Entries for locating words and elements:
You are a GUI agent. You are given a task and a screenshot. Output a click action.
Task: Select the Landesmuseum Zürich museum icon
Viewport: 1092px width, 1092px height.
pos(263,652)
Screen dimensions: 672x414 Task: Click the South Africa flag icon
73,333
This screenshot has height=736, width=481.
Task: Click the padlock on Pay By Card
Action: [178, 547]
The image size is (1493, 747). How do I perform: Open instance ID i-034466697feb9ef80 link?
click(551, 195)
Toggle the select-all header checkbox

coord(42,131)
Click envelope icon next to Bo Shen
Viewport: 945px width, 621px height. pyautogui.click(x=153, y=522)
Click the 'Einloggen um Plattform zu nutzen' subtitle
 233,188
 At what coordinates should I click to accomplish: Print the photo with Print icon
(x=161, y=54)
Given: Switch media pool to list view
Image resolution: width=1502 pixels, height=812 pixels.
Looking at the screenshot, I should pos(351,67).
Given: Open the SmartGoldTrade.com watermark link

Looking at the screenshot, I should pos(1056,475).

◆ **WHAT TO DO**
Rewrite the listing above, replacing "envelope icon" with "mail icon" and leaving everything else unchanged.

◆ **COMPLETE ANSWER**
You are a GUI agent. You are given a task and a screenshot. Output a click action.
Task: Select the Landesmuseum Zürich museum icon
Viewport: 1092px width, 1092px height.
pos(263,652)
Screen dimensions: 672x414 Task: Click the South Africa flag icon
73,333
This screenshot has height=736, width=481.
Task: Click the padlock on Pay By Card
Action: [178, 547]
The image size is (1493, 747). How do I perform: Open instance ID i-034466697feb9ef80 link?
click(551, 195)
Toggle the select-all header checkbox

coord(42,131)
Click mail icon next to Bo Shen
Viewport: 945px width, 621px height. pyautogui.click(x=153, y=522)
Click the 'Einloggen um Plattform zu nutzen' subtitle
 233,188
 At what coordinates should I click to accomplish: Print the photo with Print icon
(x=161, y=54)
Given: Switch media pool to list view
Image resolution: width=1502 pixels, height=812 pixels.
Looking at the screenshot, I should pos(351,67).
Given: Open the SmartGoldTrade.com watermark link

Looking at the screenshot, I should pos(1056,475).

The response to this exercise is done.